▶ [What to do]
(1) According to the Smart Folders introduction, in which Finder category are any Smart Folders you create located?
(2) Copy the stretch of the Smart Folders introduction from "2-Minute Introduction to" through "search is removed).", word for word.
(3) List every type of file metadata that the Smart Folders introduction names as something Smart Folders scan.

# START OF Source extract

2-Minute Introduction to Smart Folders
Despite their name, Smart Folders are not technically folders. They are saved searches that automatically update to show files matching specific criteria. That's why any Smart Folders you create are located in the Saved Searches category in Finder.
Because Smart Folders are not real folders, the same file can appear in multiple Smart Folders simultaneously without creating duplicates. Likewise, deleting a Smart Folder won't delete any of your actual files (only the saved search is removed).
Smart Folders work by scanning file metadata (the hidden information that every file on your Mac contains), such as:
- Filenames: The actual name of your file, allowing searches for specific words, phrases, or naming patterns.
- Extension: The file type indicator after the dot (.pdf, .jpg, .docx) that identifies what kind of file it is.
- Content: Text within documents, spreadsheets, or PDFs that can be searched even if it's not in the filename.
- Date information: When files were created, last opened, or modified.

# END OF Source extract
# START OF Records

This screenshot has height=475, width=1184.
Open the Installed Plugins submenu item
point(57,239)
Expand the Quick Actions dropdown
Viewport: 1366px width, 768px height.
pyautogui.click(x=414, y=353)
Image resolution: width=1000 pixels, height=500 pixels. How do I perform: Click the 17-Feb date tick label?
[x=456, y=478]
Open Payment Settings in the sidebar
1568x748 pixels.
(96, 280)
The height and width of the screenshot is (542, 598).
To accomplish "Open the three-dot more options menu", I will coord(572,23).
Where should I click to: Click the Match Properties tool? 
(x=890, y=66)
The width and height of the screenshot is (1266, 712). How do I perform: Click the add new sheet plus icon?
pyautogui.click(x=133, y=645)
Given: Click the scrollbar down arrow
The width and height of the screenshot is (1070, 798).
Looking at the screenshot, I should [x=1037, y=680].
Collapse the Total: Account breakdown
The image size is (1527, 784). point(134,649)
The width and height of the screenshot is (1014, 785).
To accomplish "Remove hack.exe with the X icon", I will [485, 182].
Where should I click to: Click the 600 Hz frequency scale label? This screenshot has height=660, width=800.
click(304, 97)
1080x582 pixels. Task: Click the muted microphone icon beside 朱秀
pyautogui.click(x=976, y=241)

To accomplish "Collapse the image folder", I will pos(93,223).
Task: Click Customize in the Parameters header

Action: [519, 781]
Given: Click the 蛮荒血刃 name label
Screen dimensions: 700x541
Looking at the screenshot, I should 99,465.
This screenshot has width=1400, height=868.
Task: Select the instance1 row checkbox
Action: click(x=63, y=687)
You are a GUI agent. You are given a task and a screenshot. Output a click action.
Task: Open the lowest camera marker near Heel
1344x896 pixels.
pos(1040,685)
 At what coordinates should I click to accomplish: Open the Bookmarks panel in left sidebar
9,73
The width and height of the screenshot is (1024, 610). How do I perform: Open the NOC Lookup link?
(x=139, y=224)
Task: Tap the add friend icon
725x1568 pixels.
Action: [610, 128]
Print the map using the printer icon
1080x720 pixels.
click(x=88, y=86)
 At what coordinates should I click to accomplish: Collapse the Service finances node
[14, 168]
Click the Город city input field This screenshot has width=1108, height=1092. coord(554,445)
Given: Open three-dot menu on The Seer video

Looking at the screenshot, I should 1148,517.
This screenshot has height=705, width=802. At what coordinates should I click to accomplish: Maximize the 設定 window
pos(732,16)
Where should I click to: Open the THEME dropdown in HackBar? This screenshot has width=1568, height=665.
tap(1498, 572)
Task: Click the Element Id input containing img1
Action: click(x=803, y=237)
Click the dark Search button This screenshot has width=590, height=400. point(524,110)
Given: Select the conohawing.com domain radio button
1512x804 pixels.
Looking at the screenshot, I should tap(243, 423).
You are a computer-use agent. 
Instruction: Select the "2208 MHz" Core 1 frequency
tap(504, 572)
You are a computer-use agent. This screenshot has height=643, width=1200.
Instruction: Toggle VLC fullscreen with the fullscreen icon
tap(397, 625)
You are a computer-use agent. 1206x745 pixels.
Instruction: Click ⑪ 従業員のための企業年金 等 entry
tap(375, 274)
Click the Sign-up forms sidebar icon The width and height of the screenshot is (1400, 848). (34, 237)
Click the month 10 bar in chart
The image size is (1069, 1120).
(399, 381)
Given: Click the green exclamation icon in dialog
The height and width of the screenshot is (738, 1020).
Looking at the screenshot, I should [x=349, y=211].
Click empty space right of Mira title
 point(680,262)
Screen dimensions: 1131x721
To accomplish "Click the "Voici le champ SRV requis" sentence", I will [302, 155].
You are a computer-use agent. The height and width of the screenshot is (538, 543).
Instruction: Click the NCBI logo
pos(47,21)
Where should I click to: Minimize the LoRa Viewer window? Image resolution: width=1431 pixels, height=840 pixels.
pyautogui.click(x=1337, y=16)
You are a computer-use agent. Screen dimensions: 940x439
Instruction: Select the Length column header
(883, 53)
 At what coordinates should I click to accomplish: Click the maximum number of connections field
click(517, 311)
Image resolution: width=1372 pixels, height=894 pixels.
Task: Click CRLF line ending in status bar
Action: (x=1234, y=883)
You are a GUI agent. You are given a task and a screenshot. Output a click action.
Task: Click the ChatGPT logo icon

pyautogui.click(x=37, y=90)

# END OF Records

▶ [Outputs]
(1) They are located in the Saved Searches category.

(2)
2-Minute Introduction to Smart Folders
Despite their name, Smart Folders are not technically folders. They are saved searches that automatically update to show files matching specific criteria. That's why any Smart Folders you create are located in the Saved Searches category in Finder.
Because Smart Folders are not real folders, the same file can appear in multiple Smart Folders simultaneously without creating duplicates. Likewise, deleting a Smart Folder won't delete any of your actual files (only the saved search is removed).

(3)
- Filenames
- Extension
- Content
- Date information